Please give the material as a Markdown table with the columns "Row" and "Line", one numbered row per line, skipping blank lines and omitting the pictures. Cover only the lines between the one holding "Viewport: 800px width, 600px" and the one holding "click(767, 466)", both included.

DATA:
>>>

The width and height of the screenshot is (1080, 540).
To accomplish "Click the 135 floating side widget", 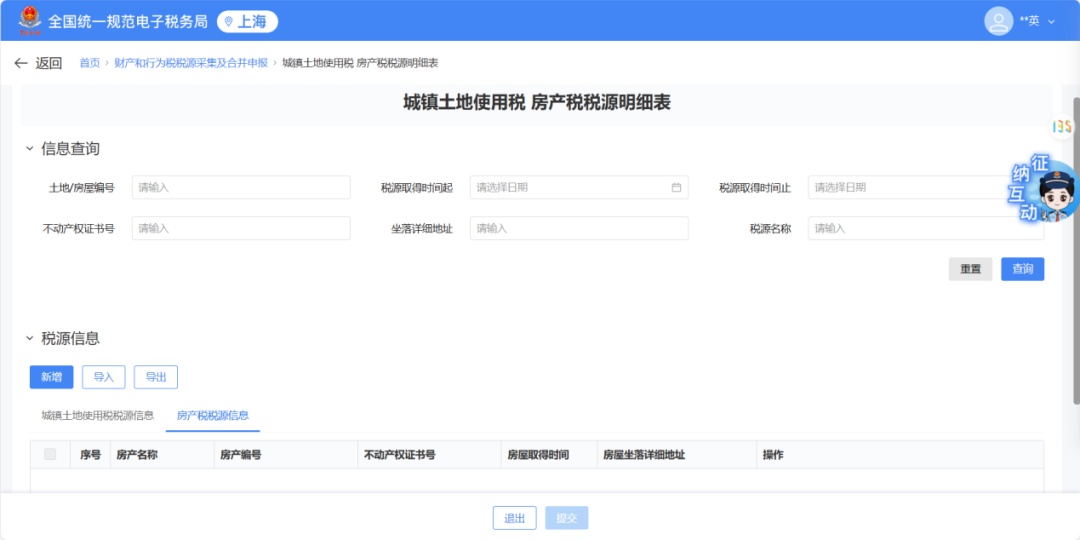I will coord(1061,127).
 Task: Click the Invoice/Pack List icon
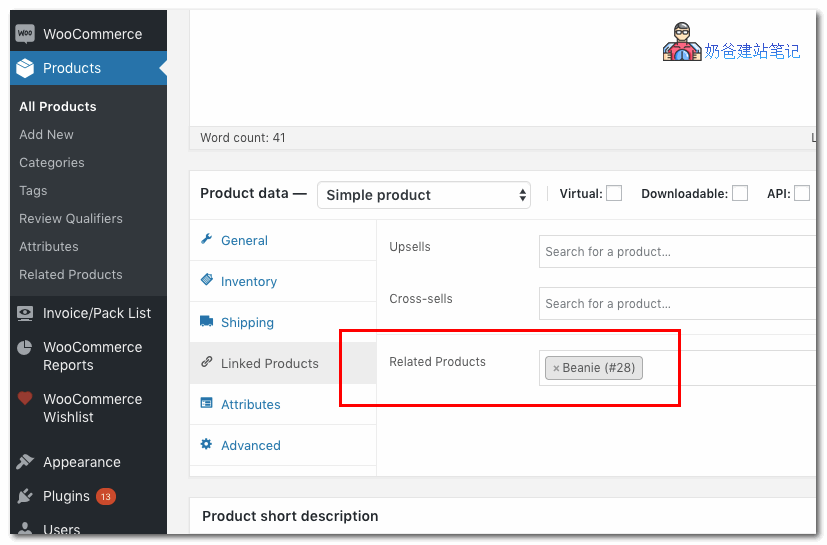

<<<
>>>

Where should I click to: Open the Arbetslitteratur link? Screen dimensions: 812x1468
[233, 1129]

<<<
>>>

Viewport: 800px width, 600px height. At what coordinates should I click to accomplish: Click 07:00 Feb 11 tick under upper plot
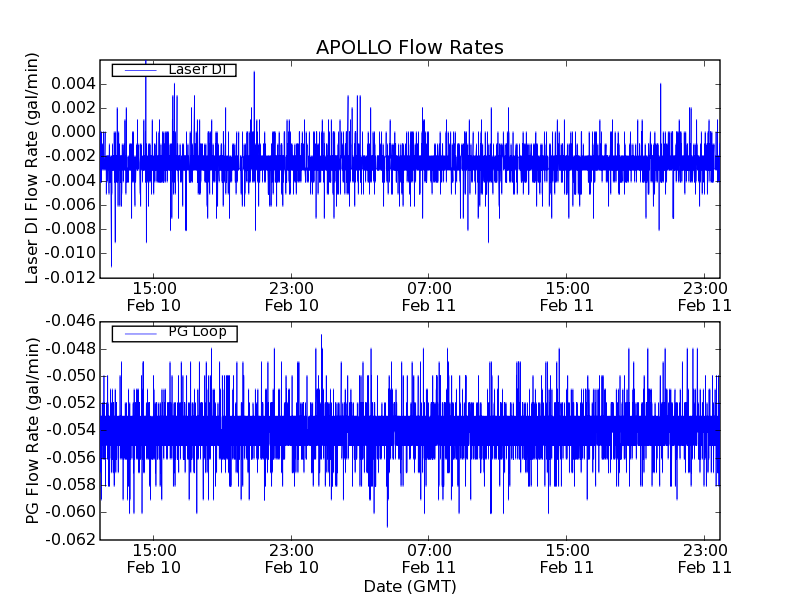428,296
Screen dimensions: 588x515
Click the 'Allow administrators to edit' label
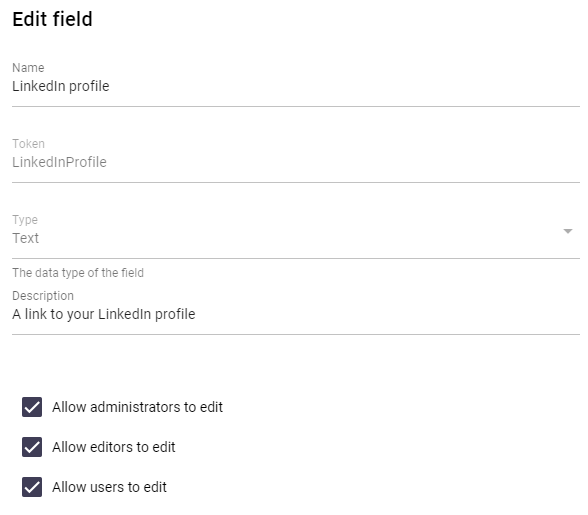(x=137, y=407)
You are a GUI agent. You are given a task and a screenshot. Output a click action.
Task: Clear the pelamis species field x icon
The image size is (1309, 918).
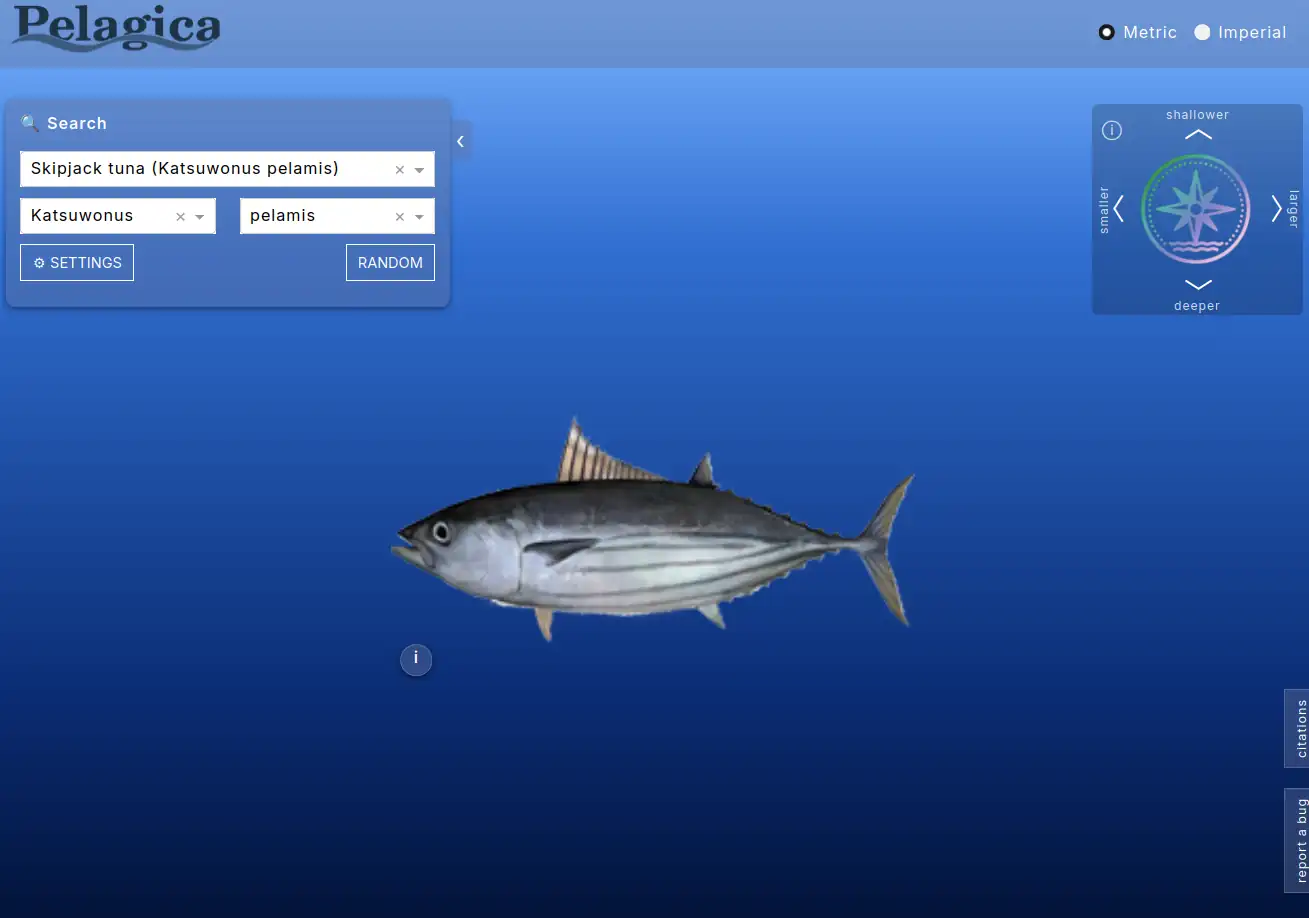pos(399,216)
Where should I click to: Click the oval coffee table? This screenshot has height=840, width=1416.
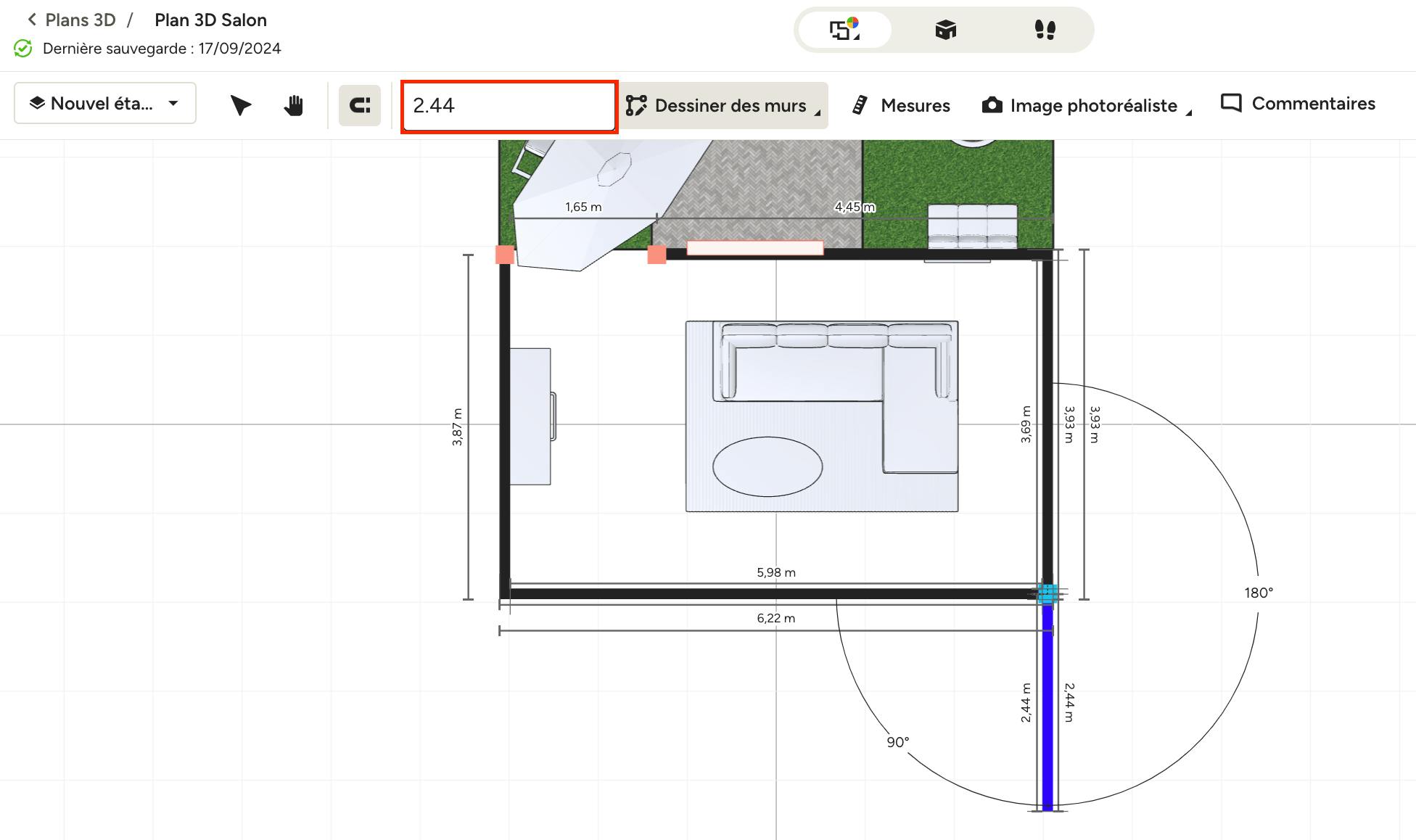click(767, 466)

<<<

SOLUTION TO THIS PROBLEM:
| Row | Line |
|---|---|
| 1 | Viewport: 800px width, 600px height. At what coordinates should I click to accomplish: Click 07:00 Feb 11 tick under upper plot |
| 2 | 428,296 |
| 3 | Screen dimensions: 588x515 |
| 4 | Click the 'Allow administrators to edit' label |
| 5 | (x=137, y=407) |
| 6 | You are a GUI agent. You are given a task and a screenshot. Output a click action. |
| 7 | Task: Clear the pelamis species field x icon |
| 8 | The image size is (1309, 918). |
| 9 | pos(399,216) |
| 10 | Where should I click to: Click the oval coffee table? This screenshot has height=840, width=1416. |
| 11 | click(767, 466) |